EXERCISE OBJECTIVE » If a picture appears in the records, skip it; copy everything else exactly.

AVAILABLE DATA »
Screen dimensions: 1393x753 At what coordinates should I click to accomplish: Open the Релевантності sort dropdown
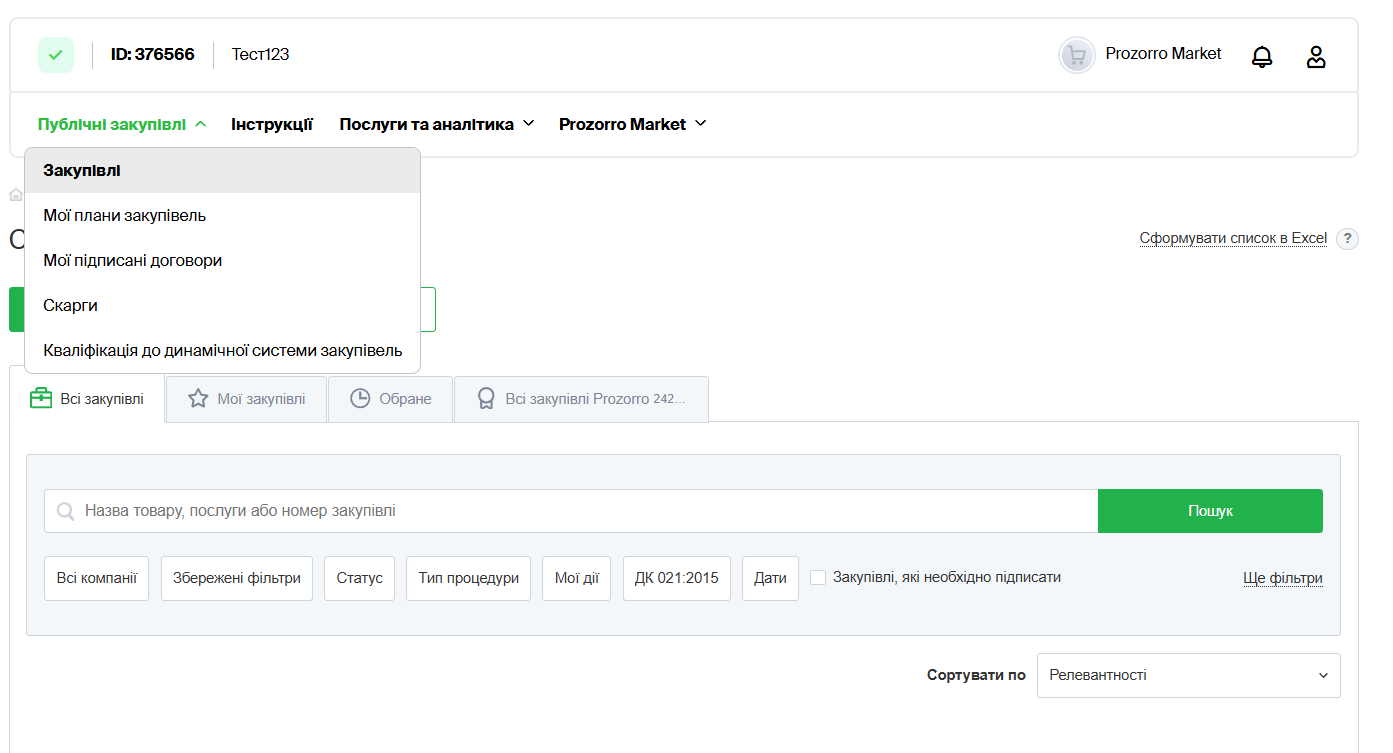click(1189, 676)
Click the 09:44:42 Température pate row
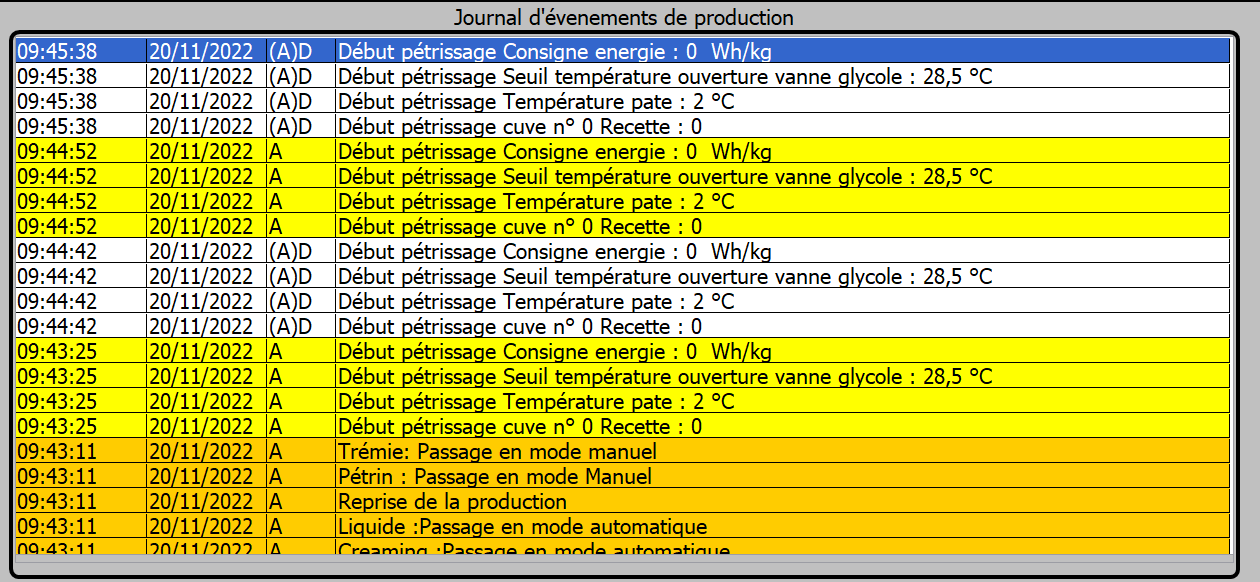This screenshot has width=1260, height=582. tap(536, 301)
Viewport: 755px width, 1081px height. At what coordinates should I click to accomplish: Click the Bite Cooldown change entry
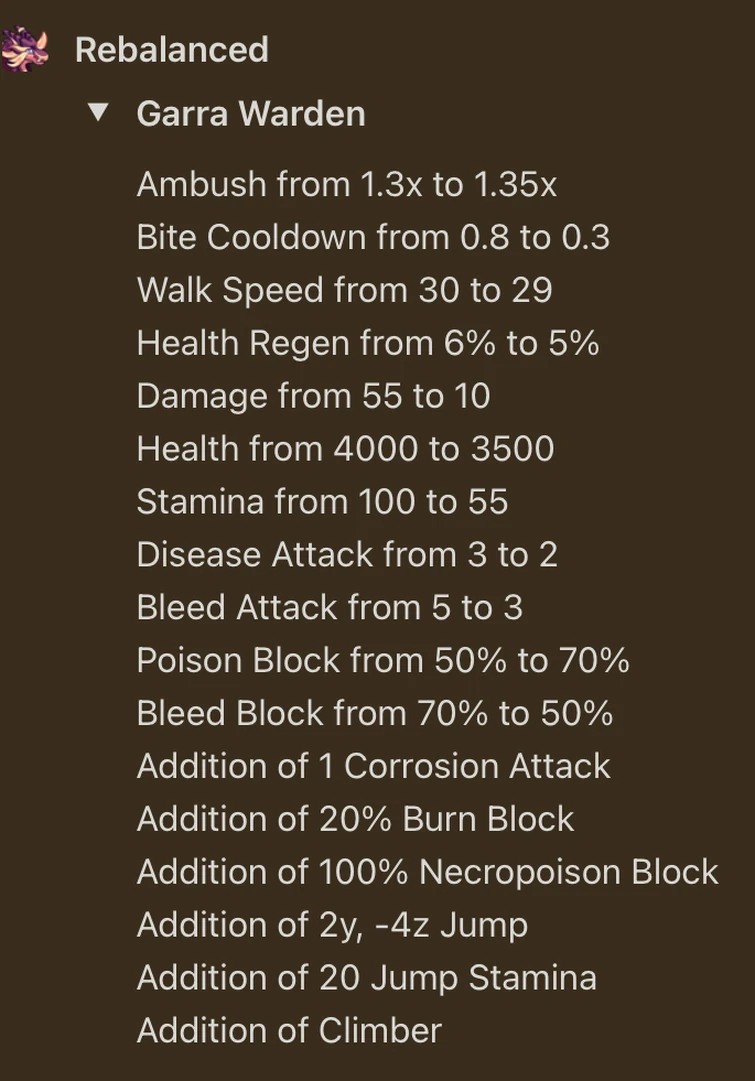pyautogui.click(x=372, y=237)
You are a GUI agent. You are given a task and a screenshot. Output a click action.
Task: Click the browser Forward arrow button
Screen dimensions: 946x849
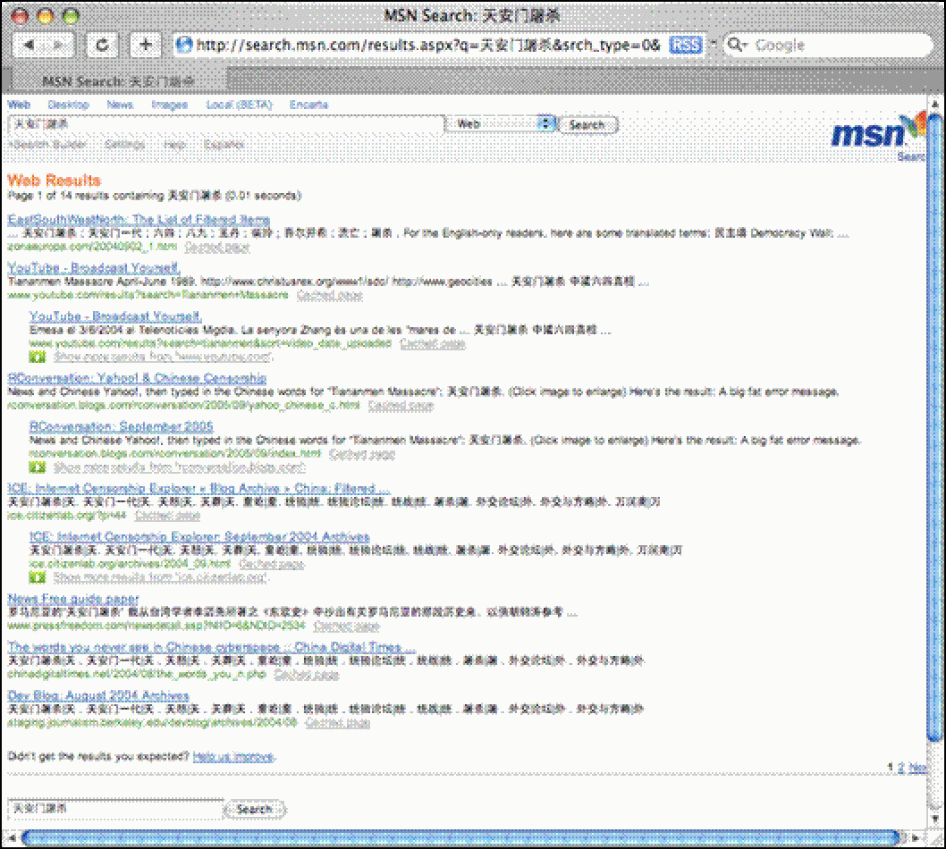(x=59, y=45)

EXERCISE ANSWER »
Screen dimensions: 1393x753 At what coordinates should I click to accomplish: Open the Релевантності sort dropdown
click(1189, 676)
Click the 09:44:42 Température pate row
This screenshot has width=1260, height=582. tap(536, 301)
Viewport: 755px width, 1081px height. At what coordinates should I click to accomplish: Click the Bite Cooldown change entry
pyautogui.click(x=372, y=237)
You are a GUI agent. You are given a task and a screenshot. Output a click action.
Task: Click the browser Forward arrow button
Screen dimensions: 946x849
(x=59, y=45)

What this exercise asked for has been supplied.